Home prices will always be based on supply and demand, of course – WFH doesn’t change economics. But “desired location to live” is going to drive that more than “high wage employers” — where those wages could conceptually plummet given increase in supply (global worker pool)

School Closures and Idiocy

Originally posted as a Twitter thread on November 18, 2020


The absurdity of closing ALL SCHOOLS based on the positivity rate of a (presumably selection-biased sick?) less than 1% sample of the population should offend anyone who understands what a fraction is

NYC had 66K tests out of an 8M population. If you only test sick people, you will get a high positivity rate! If you over-test healthy people, you could make Ebola seem pleasant based on its “low positivity rate”
Positivity rate is garbage

Remote Education

Originally posted as a Twitter thread on July 30, 2020


There’s an opportunity to turn remote education from a weakness to a strength — from a badly rendered “sage on a stage” (constant in education for 100s of years, but *worse* online!) to individualized instruction. To see why, let’s take a trip to 1984 — not Orwell, but Bloom

Prof Benjamin Bloom wrote a seminal work in 1984 showing that individualized instruction lifted outcomes by 2 standard deviations — outperforming 98% of regular students:
http://web.mit.edu/5.95/www/readings/bloom-two-sigma.pdf
But he remarked, it was “too costly for most societies to bear on a large scale”

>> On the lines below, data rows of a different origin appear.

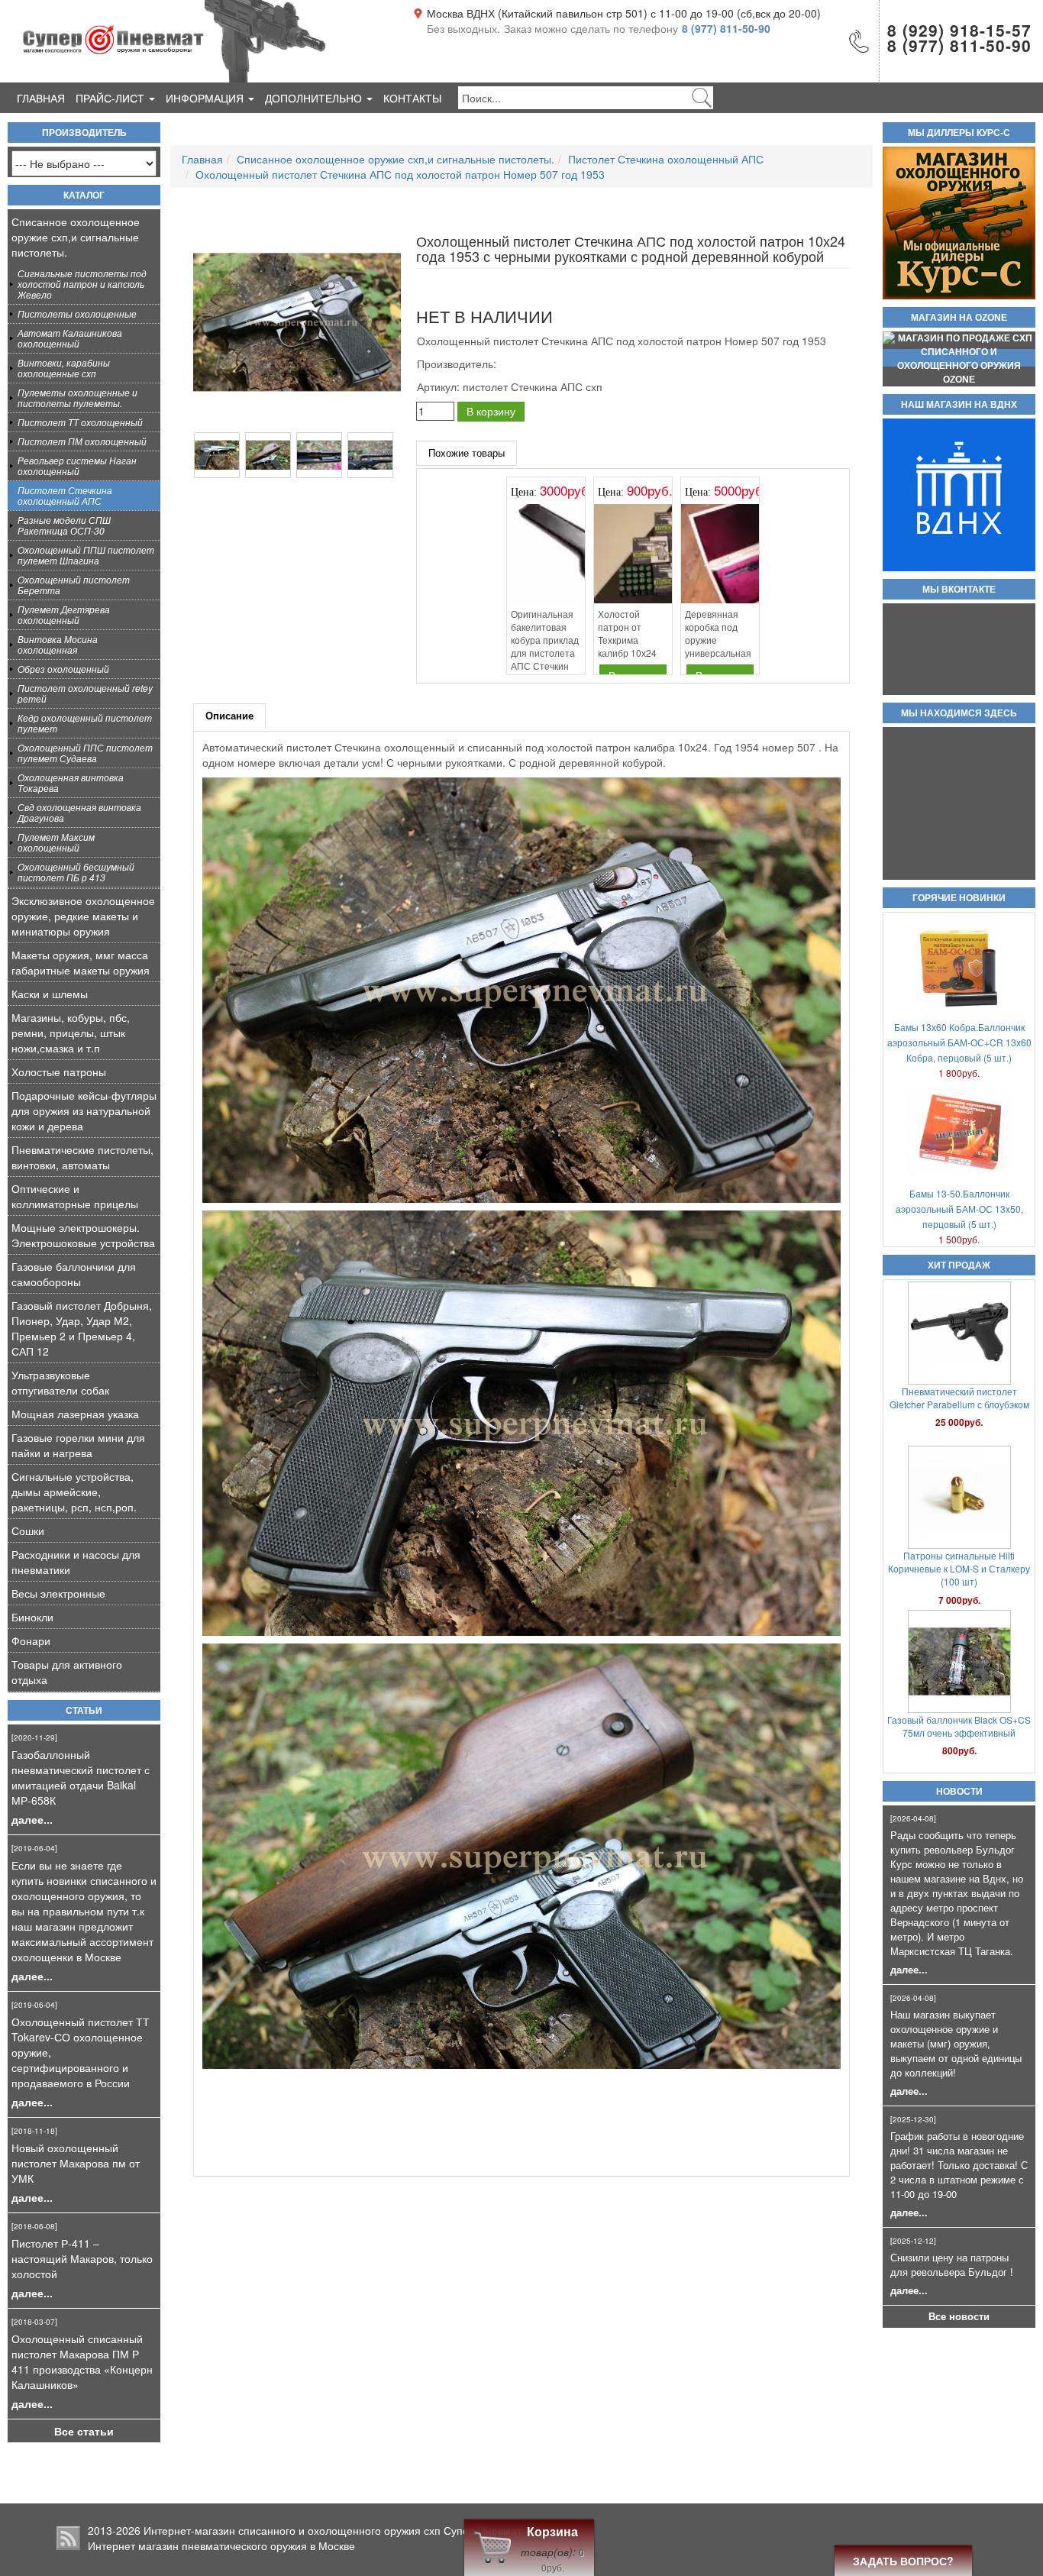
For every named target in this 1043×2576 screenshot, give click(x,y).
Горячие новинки (959, 898)
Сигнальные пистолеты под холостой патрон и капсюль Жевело (82, 284)
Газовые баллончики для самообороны (73, 1274)
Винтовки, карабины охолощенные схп (64, 368)
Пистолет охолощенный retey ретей (85, 693)
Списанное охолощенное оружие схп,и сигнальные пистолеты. (75, 237)
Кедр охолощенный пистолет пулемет (85, 723)
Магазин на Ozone (959, 317)
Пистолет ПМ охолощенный (82, 441)
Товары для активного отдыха (66, 1671)
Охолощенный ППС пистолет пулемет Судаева (85, 752)
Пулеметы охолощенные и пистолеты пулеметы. (77, 397)
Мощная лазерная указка (75, 1413)
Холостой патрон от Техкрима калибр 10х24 (627, 633)
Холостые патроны (58, 1071)
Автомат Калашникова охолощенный (70, 338)
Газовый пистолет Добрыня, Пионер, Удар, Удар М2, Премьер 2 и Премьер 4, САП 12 (81, 1328)
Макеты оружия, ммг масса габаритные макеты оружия (80, 962)
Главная (41, 97)
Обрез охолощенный (63, 668)
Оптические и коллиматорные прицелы (74, 1196)
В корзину (491, 411)
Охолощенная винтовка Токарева (71, 782)
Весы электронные (58, 1593)
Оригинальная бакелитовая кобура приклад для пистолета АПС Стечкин (545, 639)
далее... (32, 1819)
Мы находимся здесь (959, 713)
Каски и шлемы (49, 993)
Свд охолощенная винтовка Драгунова (79, 812)
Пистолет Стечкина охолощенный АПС (65, 495)
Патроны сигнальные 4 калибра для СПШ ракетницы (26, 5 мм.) (959, 1562)
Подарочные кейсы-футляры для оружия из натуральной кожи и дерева (84, 1110)
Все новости (959, 2316)
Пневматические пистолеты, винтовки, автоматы (82, 1157)
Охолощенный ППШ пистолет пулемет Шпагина (86, 555)
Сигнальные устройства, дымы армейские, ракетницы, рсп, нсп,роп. (74, 1491)
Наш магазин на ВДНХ (959, 404)
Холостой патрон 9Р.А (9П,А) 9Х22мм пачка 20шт (959, 1726)
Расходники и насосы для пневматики (75, 1562)
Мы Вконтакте (959, 589)
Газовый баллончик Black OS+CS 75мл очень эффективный (959, 1398)
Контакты (412, 97)
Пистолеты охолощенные (77, 313)
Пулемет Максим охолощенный (56, 842)
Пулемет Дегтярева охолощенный (64, 614)
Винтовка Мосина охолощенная (58, 644)
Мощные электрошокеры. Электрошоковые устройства (83, 1235)
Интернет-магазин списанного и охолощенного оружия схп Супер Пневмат (333, 2530)
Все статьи (84, 2431)
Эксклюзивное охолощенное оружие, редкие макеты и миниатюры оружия (83, 916)
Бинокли (32, 1616)
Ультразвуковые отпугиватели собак (60, 1382)
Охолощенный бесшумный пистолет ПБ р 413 (76, 872)
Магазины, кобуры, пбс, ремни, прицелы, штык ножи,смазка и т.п (70, 1032)
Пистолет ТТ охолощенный (80, 421)
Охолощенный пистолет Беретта (74, 584)
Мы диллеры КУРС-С (959, 133)
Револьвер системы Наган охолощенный (77, 465)
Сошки (27, 1530)
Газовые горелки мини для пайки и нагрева (78, 1445)
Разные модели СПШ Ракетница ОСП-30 (64, 525)
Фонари (30, 1640)
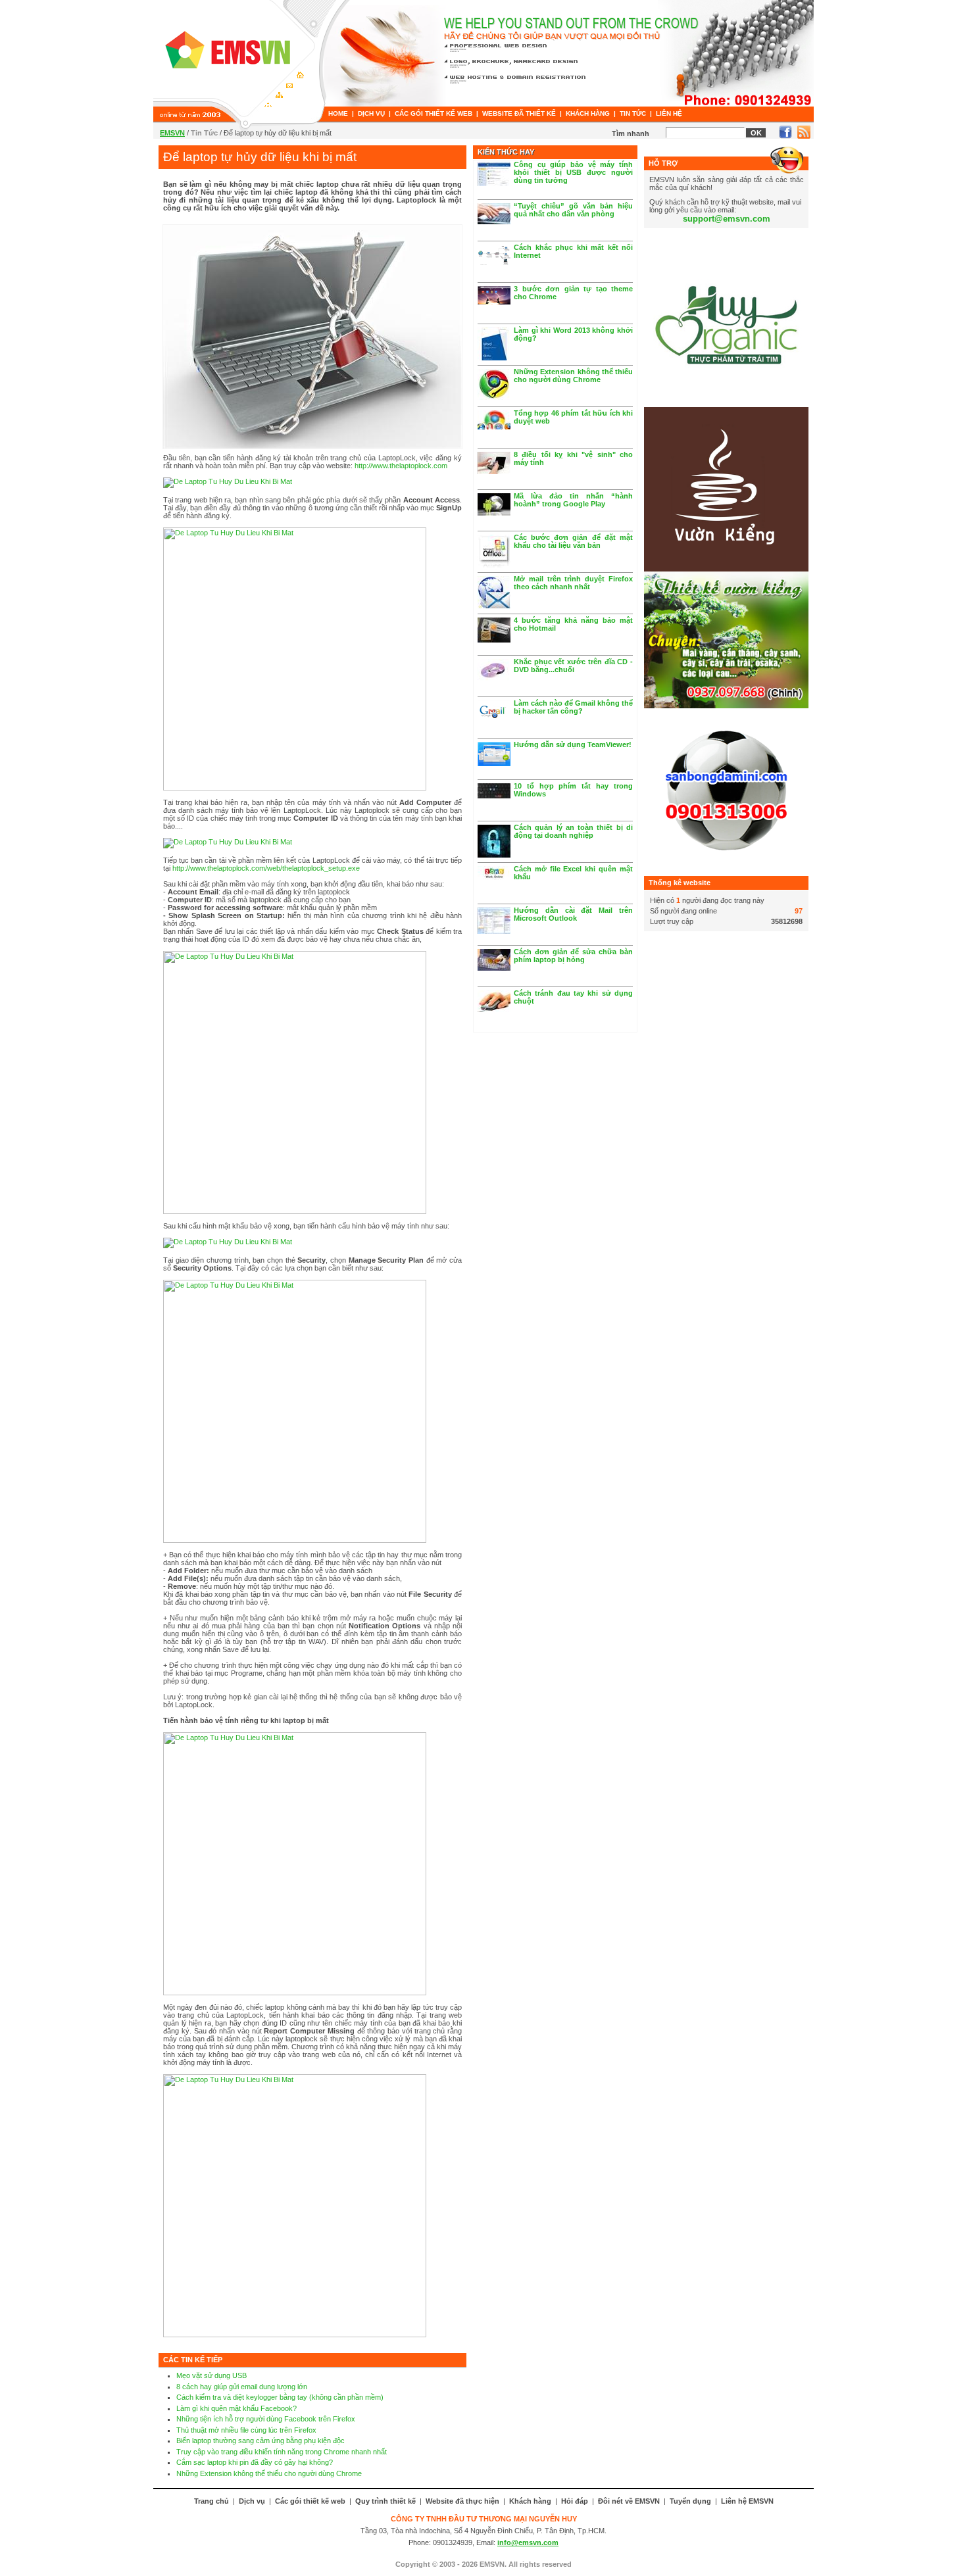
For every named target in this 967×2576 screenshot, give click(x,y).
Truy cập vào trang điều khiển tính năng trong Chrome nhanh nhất (281, 2452)
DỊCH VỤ (371, 113)
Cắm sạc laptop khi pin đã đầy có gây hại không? (254, 2462)
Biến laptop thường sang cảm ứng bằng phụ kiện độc (260, 2440)
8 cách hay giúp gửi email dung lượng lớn (241, 2387)
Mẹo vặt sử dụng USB (211, 2375)
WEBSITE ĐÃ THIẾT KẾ (519, 113)
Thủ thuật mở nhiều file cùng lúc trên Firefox (246, 2430)
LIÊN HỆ (669, 113)
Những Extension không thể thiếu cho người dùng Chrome (269, 2473)
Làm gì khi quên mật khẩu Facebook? (236, 2408)
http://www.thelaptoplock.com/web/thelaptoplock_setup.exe (266, 868)
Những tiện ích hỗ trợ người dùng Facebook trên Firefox (265, 2419)
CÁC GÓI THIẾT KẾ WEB (433, 113)
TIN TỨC (633, 113)
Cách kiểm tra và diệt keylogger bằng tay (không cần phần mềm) (280, 2397)
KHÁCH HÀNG (588, 113)
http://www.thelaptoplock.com (401, 466)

But the Internet has solved this problem, conceptually! What we need(ed) was a forcing function to abandon the status quo, which Bloom showed is demonstrably worse than individualized tutoring. We potentially have that in Covid, which has incredibly made the status quo *worse*

Homeschooling was “weird” and “dangerous” (https://news.harvard.edu/gazette/story/2020/05/law-school-professor-says-there-may-be-a-dark-side-of-homeschooling/) but now parents get to see (Zoom-spying!) how ineffective the “status quo” is — and speaking as a parent who knows the Bloom data and the traditional/dumb homeschooling stigma, I now care only about the data

Schools have (had?!?) one big thing going for them — kids learn how to socialize, to get along with other people, to deal with adversity, unfairness — side note, but this (school!) graduation speech by Justice Roberts is the best ever: https://time.com/4845150/chief-justice-john-roberts-commencement-speech-transcript/

But Zoom school has none of this. It’s worse in every way than what was already a proven-to-be-suboptimal model for education!

I hope some forward thinking schools will try to go on remote education offense, whereas most are just going on “how do I turn this thing on?” defense.

I encourage everyone to read the Bloom paper. We now have the means (so many great tutoring platforms for a fraction of the cost of private school). We have the motive. And with Covid, we have the opportunity. Fin.

WFH Productivity: Temporary or Permanent?

Originally posted as a Twitter thread on May 21, 2020


Two ways of thinking about WFH productivity:

”It’s temporary”: there is NOTHING else to do, people stuck in homes, kids cannot be shipped off to school or daycare, therefore MORE work gets done + people always accessible…but upon opening, people will start playing hooky

“It’s permanent”: the tools for WFH are great (think Slack/Zoom), meeting length gets collapsed to the core substance (1 hr -> 30 mins etc), less travel/commute, accountability via more trackability…

For small companies, “it’s permanent” could have a seismic change on their financials given real estate costs as a % of revenues. But IMHO jury still out on productivity gains/losses given unique nature of this forcible SAH (stay at home!), not just WFH, experiment

And clarifying the first point, parents whose kids are stuck at home cannot go to the beach / play hooky because they need to watch the kids 🙂 Versus normal times when they could.